The neat recent Wall Street Journal article Netflix Aims to Refine Art of Picking Films (Nov 20, 2007) was sent to me by Moshe Cohen, one of my dedicated ex-data-mining-course students. In the article, a spokesman from Netflix demystifies some of the winning techniques in the Netflix $1 million contest. OK, not really demystifying, but revealing two interesting insights:
1) Some teams joined forces by combining their predictions to obtain improved predictions (without disclosing their actual algorithms to each other). Today, for instance, the third best team on the Netflix Leaderboard is “When Gravity and Dinosaurs Unite”, which is the result of two teams combining their predictions(Gravity from Hungary and Dinosaur Planet from US).

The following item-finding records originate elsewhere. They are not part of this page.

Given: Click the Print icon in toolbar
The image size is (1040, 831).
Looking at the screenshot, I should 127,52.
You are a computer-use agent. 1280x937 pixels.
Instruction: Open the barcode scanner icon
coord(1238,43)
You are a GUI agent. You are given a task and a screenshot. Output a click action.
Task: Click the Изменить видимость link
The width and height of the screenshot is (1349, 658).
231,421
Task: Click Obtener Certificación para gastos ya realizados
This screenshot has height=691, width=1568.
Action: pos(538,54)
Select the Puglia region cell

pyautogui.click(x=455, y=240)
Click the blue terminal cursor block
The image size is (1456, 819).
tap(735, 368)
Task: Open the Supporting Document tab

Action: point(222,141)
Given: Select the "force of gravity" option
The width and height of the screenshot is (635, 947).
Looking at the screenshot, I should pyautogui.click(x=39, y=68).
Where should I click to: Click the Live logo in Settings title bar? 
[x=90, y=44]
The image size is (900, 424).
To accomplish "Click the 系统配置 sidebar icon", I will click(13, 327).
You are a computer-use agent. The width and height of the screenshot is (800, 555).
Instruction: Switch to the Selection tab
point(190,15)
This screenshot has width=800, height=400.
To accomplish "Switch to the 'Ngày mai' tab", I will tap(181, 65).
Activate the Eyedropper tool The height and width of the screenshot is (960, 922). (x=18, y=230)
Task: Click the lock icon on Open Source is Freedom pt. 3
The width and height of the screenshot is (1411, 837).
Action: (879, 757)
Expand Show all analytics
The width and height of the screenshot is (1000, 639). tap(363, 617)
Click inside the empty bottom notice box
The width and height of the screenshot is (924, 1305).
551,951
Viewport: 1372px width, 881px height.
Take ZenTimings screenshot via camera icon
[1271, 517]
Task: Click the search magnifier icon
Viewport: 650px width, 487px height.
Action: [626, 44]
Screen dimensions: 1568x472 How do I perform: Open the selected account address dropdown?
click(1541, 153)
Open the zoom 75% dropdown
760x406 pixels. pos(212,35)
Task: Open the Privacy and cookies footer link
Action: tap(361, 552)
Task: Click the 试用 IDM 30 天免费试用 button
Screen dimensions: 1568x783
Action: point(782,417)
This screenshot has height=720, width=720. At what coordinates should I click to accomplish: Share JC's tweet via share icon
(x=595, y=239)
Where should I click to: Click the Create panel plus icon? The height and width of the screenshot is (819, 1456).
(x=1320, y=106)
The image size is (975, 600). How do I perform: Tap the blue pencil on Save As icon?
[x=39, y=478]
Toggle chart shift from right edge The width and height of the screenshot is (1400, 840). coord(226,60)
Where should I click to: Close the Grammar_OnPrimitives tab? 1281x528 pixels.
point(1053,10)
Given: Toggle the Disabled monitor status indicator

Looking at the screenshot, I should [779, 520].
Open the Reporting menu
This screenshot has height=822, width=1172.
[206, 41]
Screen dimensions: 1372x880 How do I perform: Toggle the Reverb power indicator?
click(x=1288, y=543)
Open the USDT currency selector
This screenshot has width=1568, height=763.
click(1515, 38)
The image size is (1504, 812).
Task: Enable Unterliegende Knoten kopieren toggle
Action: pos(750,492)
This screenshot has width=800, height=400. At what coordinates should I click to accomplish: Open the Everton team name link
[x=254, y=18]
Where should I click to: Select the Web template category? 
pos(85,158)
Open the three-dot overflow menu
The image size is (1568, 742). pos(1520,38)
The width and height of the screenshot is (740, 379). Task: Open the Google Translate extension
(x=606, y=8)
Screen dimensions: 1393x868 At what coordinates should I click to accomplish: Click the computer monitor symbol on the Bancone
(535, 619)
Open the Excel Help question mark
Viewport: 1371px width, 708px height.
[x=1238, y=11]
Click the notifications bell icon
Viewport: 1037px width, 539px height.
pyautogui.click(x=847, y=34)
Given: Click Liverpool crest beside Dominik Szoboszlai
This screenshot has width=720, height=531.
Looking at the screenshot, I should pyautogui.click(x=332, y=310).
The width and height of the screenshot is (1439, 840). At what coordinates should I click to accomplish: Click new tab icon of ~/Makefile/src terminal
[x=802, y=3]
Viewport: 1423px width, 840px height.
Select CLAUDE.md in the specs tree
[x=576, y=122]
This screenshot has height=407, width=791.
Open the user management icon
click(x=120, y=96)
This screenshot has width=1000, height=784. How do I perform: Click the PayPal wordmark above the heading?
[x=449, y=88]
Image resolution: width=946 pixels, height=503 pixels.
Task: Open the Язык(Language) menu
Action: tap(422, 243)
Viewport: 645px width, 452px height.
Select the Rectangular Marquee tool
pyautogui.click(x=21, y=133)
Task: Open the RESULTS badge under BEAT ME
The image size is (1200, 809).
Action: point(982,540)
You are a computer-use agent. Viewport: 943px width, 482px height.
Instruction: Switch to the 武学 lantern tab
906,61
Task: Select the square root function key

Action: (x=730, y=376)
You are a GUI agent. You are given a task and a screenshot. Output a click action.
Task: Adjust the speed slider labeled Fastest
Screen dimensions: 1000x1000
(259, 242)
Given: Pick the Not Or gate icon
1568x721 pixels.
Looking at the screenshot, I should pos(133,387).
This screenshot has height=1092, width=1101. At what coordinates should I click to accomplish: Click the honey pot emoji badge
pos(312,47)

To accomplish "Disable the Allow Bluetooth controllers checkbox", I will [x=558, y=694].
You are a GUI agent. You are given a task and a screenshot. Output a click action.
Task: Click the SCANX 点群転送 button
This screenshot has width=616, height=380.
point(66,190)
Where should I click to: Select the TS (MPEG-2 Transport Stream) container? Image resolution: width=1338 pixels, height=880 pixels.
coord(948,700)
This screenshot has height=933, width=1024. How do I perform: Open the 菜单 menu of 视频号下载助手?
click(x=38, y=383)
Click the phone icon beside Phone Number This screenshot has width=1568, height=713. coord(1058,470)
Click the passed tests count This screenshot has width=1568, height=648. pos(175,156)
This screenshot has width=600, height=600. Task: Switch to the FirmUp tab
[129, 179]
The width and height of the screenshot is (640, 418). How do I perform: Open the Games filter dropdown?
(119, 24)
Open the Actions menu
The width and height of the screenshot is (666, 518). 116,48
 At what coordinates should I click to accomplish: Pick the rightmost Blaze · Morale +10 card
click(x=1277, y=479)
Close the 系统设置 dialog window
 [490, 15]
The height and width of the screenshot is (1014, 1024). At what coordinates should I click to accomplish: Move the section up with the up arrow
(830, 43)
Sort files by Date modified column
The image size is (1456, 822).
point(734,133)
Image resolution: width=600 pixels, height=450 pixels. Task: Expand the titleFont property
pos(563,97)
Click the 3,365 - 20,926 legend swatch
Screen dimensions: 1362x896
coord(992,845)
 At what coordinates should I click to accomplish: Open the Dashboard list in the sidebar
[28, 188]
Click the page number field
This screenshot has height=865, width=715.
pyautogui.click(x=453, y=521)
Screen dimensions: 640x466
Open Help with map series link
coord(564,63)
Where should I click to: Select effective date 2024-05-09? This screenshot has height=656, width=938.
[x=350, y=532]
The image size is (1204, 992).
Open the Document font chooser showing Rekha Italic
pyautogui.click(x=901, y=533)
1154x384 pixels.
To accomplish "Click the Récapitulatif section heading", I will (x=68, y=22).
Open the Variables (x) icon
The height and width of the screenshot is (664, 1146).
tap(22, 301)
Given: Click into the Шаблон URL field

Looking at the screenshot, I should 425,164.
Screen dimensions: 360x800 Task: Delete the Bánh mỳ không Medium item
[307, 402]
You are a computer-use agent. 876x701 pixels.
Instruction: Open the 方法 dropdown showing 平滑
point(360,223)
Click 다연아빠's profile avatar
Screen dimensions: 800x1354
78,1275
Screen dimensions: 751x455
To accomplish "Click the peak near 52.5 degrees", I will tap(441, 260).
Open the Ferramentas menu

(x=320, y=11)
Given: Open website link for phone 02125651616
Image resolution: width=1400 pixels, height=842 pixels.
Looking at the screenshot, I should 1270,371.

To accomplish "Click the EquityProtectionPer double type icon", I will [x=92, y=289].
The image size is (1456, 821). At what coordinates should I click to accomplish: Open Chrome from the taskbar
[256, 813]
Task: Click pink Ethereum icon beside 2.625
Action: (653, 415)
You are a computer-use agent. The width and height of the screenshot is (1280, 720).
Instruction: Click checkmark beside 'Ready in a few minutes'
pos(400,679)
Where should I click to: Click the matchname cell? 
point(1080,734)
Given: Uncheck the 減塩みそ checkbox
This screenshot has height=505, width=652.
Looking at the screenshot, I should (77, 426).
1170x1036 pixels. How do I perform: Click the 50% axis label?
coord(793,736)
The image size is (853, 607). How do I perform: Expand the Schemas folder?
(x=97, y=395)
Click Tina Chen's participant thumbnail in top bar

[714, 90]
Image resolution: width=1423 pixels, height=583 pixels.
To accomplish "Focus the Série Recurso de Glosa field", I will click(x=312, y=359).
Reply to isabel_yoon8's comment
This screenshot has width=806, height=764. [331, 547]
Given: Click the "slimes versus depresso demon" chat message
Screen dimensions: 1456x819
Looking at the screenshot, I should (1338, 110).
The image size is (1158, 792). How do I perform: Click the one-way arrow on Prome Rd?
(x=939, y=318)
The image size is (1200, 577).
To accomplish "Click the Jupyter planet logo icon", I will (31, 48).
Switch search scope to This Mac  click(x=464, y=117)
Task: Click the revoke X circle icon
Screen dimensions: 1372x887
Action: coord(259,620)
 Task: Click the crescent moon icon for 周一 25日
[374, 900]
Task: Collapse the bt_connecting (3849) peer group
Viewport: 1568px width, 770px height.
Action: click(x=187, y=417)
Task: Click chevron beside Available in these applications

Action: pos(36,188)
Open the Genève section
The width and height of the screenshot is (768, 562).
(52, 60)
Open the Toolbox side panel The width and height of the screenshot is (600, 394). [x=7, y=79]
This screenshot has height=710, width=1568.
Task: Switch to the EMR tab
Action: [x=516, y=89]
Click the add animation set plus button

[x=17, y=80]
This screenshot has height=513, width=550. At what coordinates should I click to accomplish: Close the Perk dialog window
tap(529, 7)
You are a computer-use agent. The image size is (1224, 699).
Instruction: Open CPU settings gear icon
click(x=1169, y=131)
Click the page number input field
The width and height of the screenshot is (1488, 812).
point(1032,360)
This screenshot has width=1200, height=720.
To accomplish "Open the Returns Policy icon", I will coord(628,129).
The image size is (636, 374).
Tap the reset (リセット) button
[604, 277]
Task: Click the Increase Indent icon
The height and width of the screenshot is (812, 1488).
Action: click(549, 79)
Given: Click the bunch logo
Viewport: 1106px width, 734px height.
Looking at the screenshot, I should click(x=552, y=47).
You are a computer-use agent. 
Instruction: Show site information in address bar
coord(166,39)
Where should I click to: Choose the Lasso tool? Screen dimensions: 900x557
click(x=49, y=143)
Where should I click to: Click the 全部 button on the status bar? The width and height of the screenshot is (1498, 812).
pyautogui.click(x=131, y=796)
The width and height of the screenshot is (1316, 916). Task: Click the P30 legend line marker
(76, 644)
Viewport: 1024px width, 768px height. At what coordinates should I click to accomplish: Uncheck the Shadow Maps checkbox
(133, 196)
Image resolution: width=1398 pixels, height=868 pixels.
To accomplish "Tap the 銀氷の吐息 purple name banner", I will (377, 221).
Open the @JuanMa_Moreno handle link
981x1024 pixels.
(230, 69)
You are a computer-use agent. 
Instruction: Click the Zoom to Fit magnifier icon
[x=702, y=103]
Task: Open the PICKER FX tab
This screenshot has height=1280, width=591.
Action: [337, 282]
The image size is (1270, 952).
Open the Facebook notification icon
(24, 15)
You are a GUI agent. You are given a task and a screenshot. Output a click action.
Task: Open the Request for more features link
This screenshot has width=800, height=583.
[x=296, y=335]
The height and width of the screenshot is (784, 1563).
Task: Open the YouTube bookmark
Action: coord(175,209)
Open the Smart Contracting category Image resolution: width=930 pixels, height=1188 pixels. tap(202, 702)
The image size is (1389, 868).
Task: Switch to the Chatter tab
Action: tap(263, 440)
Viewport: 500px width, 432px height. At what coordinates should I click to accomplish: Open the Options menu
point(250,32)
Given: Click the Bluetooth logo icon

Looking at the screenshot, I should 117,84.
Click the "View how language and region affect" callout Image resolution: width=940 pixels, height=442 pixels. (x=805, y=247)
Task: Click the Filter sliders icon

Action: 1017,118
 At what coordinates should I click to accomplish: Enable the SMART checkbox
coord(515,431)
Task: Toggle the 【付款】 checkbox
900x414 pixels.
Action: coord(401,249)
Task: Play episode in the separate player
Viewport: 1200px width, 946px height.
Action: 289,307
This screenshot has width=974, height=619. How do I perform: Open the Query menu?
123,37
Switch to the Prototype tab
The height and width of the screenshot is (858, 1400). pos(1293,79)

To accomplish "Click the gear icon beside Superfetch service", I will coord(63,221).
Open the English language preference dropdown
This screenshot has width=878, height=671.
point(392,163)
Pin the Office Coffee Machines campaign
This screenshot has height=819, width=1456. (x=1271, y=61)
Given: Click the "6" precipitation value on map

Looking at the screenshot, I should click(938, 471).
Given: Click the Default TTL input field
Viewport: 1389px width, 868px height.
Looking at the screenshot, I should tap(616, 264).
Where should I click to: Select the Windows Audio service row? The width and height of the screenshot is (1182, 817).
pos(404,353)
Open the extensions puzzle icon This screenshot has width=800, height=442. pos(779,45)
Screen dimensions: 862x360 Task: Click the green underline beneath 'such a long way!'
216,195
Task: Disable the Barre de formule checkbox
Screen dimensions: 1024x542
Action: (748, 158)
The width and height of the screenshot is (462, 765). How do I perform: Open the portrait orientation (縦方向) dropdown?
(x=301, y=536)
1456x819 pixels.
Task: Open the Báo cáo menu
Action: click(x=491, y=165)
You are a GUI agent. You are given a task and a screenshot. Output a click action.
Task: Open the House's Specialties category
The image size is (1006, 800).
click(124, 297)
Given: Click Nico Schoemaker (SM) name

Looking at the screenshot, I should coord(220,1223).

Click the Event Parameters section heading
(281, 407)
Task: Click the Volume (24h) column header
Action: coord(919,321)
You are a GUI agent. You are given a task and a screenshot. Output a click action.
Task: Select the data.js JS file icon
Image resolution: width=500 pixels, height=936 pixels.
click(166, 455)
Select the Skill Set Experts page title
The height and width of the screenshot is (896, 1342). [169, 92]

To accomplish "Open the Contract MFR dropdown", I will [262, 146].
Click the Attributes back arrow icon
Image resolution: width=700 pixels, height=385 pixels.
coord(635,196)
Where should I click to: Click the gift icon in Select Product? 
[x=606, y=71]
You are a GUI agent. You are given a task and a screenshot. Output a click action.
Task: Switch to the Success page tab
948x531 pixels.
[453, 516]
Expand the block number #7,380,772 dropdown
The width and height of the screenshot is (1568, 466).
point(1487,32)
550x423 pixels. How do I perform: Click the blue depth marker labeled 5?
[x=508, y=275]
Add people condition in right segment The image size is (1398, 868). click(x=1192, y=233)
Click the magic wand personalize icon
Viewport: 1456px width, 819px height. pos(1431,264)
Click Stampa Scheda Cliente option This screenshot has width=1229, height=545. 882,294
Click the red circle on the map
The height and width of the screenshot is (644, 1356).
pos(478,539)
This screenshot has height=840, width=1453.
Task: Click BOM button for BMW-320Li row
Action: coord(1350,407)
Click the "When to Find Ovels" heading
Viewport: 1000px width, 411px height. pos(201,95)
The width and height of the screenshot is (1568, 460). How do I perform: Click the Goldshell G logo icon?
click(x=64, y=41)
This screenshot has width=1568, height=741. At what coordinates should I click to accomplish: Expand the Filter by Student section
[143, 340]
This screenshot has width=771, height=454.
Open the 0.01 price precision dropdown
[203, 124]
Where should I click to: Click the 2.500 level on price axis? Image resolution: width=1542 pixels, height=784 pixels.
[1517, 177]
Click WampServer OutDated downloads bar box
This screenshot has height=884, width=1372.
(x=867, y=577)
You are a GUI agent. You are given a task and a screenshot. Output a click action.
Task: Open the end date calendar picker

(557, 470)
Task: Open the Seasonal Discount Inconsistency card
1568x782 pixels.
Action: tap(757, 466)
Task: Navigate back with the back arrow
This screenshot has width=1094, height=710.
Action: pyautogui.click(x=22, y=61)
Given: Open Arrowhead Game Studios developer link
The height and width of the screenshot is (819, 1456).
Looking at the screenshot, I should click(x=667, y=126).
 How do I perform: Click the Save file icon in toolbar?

This is an example of the “portfolio approach” which says that combining predictions from a variety of methods (and sometimes a variety of datasets) can lead to higher performance, just like stock portfolios.
2) AT&T, who is currently in the lead, takes an approach that includes 107 different techniques (blended in different ways). You can get a glimpse of these methods in their publicly available document written by Robert Bell, Yehuda Koren, and Chris Volinsky (kudos for the “open-source”!). They use regression models, k-nearest-neighbor methods, collaborative filtering, “portfolios” of the different methods, etc. Again, this shows that “looking” at data from multiple views is usually very beneficial. Like painkillers, a variety is useful because sometimes one works but other times another works better.
Please note that this does NOT suggest that a portfolio approach with painkillers is recommended!